◆ **HOW TO COMPLETE THIS TASK**: All entries are to be transcribed exactly. Pictures are not part of the copy.

◆ **EXERCISE DATA**:
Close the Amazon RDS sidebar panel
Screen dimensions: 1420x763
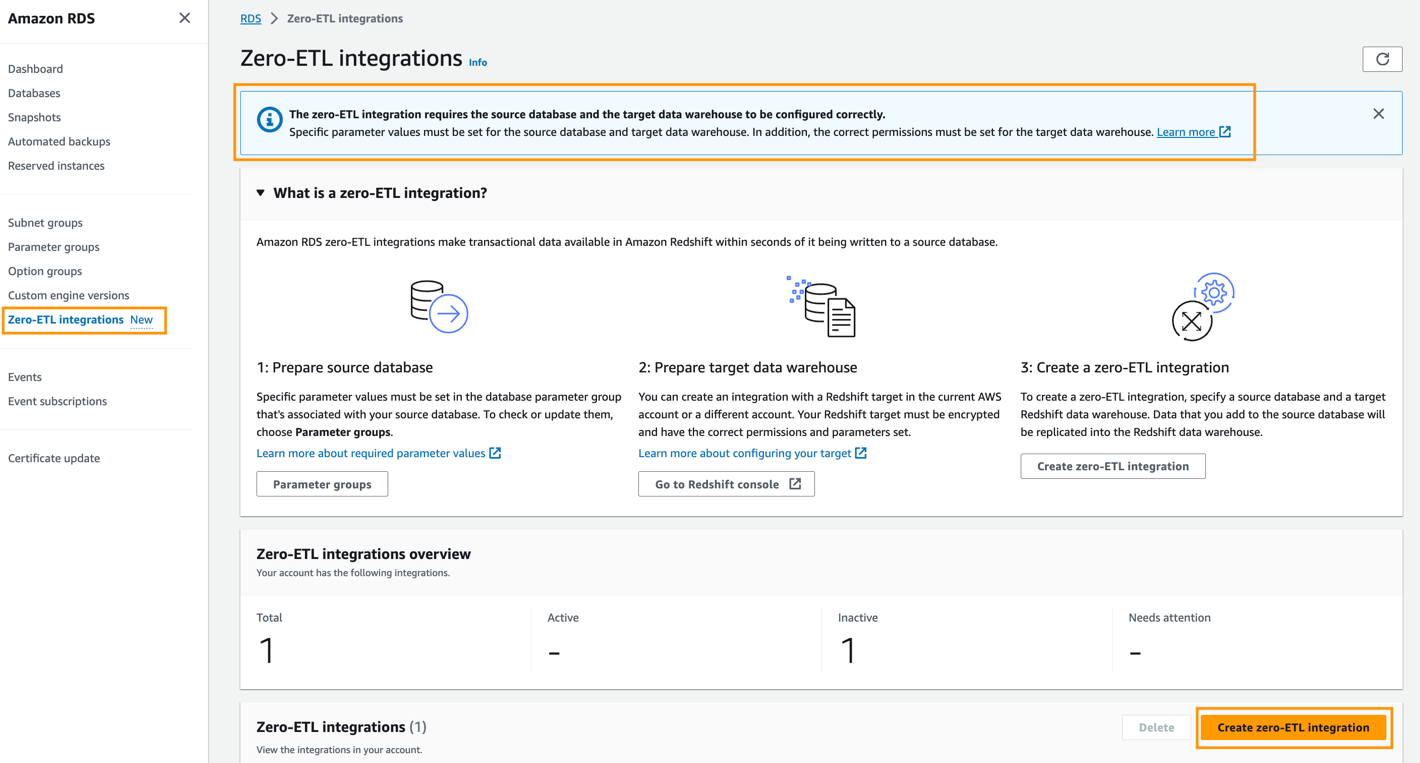click(x=185, y=18)
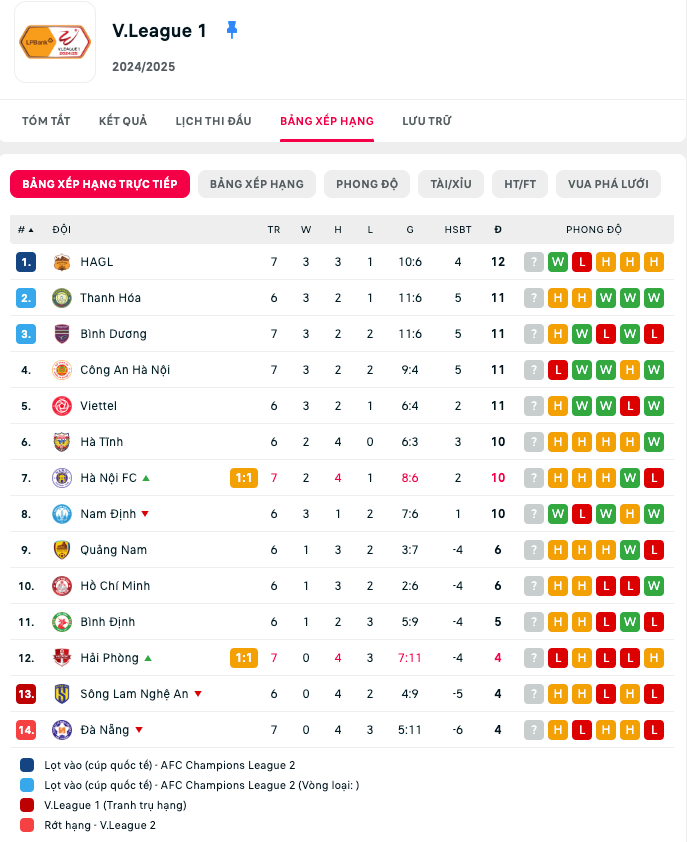687x842 pixels.
Task: Click HAGL's gray question mark form badge
Action: pos(534,262)
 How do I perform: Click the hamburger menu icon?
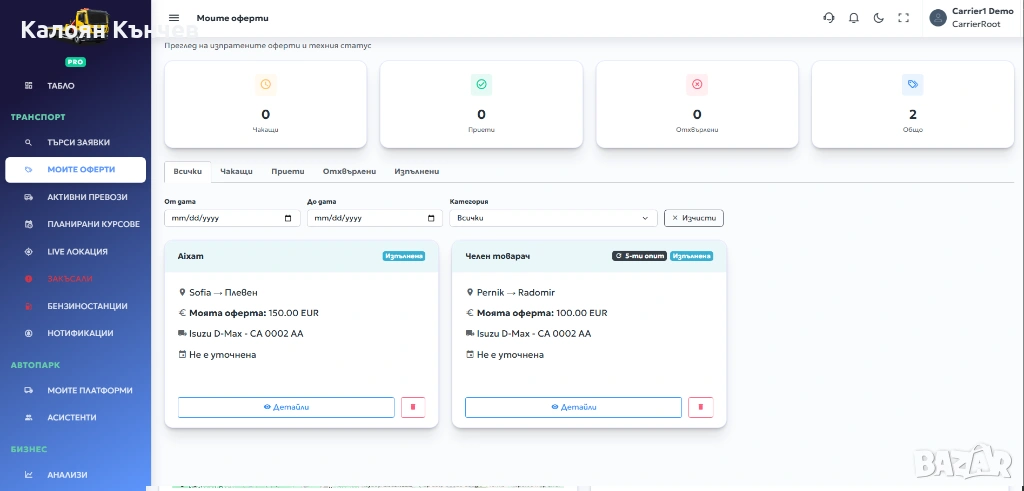(x=174, y=18)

◆ **WRITTEN REPLY**:
Close the Amazon RDS sidebar panel
Screen dimensions: 1420x763
click(x=185, y=18)
687x842 pixels.
Task: Click HAGL's gray question mark form badge
Action: pos(534,262)
 How do I perform: Click the hamburger menu icon?
(x=174, y=18)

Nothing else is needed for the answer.